**Задание A:**
Сосчитайте, сколько строк ниже содержат слово «first». В ответе укажите только число.

**Фрагмент текста:**

Славят всех героев, живших и до и после 1455 года. Вызванивают реквием и требуют не забывать. Колокола звонят пятьсот лет.
Стесняясь признаться, что за будничной суетой прежде не слышал их, я спрашивал будапештцев: неужели это происходит изо дня в день? Ведь бывали страшные времена, город вымирал от холеры и чумы, его опаляли войны, и он погружался в кровавые оргии; столько раз ему было не до высоких помыслов.
- Верно,- говорили мне.-Как раз поэтому кто-нибудь непременно звонил.
/…/
Я хотел бы еще побывать в Будапеште в преддверии Нового года.
До наступления сумерек купил бы у лоточниц на Кёруте - кольце проспектов, опоясывающих центр города,- метровую трембиту, скрученную из бумаги, десяток роликов серпантина, две-три горсти ватных шариков, облитых мягкой глазурью. Перед полуночью пошел бы с друзьями поужинать. Лучше где-нибудь тут же, на Кёруте.




За ужином подадут коктейль - смесь абрикосовой палинки с итальянским вермутом. За чашкой бульона последует кусочек рыбы под майонезом, наша последняя услада в уходящем году, и еще сосиска, которую совершенно необходимо съесть в эту таинственную ночь, чтобы не обидеть добрых духов.

**Исходные данные:**

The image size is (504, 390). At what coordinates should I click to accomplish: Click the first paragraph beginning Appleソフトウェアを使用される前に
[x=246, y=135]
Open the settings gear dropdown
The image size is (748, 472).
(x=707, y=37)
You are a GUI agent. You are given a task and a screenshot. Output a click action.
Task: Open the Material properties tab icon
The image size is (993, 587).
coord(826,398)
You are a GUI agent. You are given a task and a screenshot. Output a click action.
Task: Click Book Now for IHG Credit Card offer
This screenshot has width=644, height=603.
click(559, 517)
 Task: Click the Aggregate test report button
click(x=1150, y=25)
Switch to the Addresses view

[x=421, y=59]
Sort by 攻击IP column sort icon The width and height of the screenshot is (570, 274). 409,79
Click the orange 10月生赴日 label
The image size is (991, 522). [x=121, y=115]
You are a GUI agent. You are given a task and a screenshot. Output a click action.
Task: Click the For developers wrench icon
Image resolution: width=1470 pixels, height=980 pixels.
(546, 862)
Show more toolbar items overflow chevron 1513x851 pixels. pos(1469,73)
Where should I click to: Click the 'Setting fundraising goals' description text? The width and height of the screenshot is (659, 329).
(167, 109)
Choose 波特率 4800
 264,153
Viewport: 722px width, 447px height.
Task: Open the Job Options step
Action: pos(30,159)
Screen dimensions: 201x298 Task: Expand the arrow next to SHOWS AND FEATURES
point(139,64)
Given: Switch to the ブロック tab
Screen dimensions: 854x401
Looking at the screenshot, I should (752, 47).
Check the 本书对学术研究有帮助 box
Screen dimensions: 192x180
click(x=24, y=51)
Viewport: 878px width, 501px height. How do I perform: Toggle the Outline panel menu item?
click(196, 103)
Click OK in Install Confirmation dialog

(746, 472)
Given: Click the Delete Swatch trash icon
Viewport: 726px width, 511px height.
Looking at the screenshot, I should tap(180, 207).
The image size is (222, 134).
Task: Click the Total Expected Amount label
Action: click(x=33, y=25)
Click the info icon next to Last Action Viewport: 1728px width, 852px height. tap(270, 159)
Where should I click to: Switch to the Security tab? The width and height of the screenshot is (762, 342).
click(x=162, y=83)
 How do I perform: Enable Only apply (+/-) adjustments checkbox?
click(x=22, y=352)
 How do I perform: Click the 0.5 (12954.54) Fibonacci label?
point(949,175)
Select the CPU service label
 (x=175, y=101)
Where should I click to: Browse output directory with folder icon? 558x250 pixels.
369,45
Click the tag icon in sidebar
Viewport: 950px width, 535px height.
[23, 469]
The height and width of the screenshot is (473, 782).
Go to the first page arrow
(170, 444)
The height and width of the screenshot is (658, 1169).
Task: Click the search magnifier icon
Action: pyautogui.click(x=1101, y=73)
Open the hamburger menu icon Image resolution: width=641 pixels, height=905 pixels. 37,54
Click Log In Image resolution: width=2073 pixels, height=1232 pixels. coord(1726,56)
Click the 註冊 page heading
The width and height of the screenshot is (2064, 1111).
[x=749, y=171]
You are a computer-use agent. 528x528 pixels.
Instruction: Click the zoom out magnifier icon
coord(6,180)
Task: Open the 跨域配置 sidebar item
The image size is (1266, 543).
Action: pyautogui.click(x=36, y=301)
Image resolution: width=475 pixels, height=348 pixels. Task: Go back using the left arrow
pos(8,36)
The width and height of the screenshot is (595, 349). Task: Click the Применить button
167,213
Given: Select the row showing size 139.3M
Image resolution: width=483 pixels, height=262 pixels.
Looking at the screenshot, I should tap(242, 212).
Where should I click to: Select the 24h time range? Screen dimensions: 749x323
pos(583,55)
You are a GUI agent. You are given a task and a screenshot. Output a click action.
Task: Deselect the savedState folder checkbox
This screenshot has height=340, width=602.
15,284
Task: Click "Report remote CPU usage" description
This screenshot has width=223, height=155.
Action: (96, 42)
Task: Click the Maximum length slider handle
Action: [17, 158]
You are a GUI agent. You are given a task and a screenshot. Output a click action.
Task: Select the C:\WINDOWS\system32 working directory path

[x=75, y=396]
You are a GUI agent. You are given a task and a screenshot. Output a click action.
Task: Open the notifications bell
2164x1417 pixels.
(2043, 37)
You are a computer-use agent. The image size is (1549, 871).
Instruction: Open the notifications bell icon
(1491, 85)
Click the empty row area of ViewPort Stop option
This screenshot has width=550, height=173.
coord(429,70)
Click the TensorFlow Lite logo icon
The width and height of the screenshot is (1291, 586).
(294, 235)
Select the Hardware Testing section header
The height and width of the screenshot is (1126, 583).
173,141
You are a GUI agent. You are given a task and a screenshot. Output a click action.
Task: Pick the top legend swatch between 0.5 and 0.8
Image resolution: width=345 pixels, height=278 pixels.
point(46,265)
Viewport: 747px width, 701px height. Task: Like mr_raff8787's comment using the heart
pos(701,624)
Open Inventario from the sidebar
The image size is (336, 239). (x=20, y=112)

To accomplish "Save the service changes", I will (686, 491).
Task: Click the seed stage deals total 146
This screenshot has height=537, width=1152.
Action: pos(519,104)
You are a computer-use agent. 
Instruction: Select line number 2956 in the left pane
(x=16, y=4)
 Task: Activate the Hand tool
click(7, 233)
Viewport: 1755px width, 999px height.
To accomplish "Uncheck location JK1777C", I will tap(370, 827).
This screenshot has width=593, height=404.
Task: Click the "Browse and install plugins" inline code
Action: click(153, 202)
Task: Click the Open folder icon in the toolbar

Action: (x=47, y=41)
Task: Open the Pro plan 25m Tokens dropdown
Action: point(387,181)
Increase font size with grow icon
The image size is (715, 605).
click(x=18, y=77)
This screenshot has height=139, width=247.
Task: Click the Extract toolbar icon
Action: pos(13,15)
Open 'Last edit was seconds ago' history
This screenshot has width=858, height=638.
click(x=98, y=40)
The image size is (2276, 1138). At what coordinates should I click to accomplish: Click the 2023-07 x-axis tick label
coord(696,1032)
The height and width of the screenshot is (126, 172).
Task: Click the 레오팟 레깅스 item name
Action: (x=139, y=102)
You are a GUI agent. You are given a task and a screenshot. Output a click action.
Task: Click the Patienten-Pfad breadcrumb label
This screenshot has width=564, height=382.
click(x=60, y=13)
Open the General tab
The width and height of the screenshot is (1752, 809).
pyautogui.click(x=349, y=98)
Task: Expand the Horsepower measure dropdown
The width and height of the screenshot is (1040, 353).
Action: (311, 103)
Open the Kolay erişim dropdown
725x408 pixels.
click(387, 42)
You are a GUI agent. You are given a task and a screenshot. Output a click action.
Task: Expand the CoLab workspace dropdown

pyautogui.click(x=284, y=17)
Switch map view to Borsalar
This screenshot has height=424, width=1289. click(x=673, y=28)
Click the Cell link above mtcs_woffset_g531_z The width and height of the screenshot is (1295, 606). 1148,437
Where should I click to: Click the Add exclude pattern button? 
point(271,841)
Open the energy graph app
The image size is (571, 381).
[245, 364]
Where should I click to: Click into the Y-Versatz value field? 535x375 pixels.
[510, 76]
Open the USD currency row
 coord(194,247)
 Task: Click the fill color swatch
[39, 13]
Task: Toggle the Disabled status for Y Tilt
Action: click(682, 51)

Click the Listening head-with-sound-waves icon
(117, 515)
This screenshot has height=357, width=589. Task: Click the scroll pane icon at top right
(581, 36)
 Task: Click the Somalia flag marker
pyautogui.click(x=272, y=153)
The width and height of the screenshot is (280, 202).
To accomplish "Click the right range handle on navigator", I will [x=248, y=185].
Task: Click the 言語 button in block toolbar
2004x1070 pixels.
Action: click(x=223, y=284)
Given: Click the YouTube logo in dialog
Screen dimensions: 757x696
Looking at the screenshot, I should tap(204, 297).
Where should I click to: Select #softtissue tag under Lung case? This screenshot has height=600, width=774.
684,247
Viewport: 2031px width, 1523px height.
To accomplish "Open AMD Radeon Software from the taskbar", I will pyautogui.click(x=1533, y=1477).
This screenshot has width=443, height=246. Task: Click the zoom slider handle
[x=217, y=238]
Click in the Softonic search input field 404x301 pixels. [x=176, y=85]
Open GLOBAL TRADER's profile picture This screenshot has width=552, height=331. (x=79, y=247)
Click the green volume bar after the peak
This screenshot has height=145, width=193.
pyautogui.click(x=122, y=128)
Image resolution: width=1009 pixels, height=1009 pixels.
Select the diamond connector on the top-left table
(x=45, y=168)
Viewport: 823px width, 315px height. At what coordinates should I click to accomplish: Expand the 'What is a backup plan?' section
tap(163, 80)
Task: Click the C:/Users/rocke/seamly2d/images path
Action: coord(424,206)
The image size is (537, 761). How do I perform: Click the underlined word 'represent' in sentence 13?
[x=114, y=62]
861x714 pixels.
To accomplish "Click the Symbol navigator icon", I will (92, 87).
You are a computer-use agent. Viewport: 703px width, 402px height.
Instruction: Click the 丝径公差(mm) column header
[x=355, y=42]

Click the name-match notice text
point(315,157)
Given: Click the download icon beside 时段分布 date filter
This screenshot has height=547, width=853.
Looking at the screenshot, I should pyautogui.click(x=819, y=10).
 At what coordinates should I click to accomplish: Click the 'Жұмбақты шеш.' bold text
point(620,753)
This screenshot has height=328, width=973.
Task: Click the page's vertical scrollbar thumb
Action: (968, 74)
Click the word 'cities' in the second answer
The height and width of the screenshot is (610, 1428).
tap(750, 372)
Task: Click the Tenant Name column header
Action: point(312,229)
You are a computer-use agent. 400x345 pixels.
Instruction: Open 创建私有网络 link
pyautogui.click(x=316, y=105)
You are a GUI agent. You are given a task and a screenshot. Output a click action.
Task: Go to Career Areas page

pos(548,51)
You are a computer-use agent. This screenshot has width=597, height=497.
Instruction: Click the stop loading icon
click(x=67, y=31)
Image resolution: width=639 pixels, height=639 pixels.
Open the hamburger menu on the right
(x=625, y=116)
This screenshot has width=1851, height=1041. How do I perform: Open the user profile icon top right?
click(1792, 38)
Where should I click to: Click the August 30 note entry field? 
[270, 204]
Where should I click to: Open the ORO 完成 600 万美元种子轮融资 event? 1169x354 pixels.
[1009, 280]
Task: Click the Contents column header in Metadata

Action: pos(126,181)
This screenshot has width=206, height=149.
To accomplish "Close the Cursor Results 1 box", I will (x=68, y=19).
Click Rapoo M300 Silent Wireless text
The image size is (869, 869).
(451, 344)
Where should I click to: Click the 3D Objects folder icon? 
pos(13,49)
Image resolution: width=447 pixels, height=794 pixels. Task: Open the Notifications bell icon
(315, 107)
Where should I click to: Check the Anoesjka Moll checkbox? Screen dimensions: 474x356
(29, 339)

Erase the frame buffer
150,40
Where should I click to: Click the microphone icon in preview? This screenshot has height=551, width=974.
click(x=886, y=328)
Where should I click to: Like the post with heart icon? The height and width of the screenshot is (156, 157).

**Задание B:**
Приведите дословно отрывок из текста о Будапеште: всё, что идет от слов «Стесняясь признаться, что» и ниже вплоть до слов «же, на Кёруте.».

**Полный ответ A:**
2

**Полный ответ B:**
Стесняясь признаться, что за будничной суетой прежде не слышал их, я спрашивал будапештцев: неужели это происходит изо дня в день? Ведь бывали страшные времена, город вымирал от холеры и чумы, его опаляли войны, и он погружался в кровавые оргии; столько раз ему было не до высоких помыслов.
- Верно,- говорили мне.-Как раз поэтому кто-нибудь непременно звонил.
/…/
Я хотел бы еще побывать в Будапеште в преддверии Нового года.
До наступления сумерек купил бы у лоточниц на Кёруте - кольце проспектов, опоясывающих центр города,- метровую трембиту, скрученную из бумаги, десяток роликов серпантина, две-три горсти ватных шариков, облитых мягкой глазурью. Перед полуночью пошел бы с друзьями поужинать. Лучше где-нибудь тут же, на Кёруте.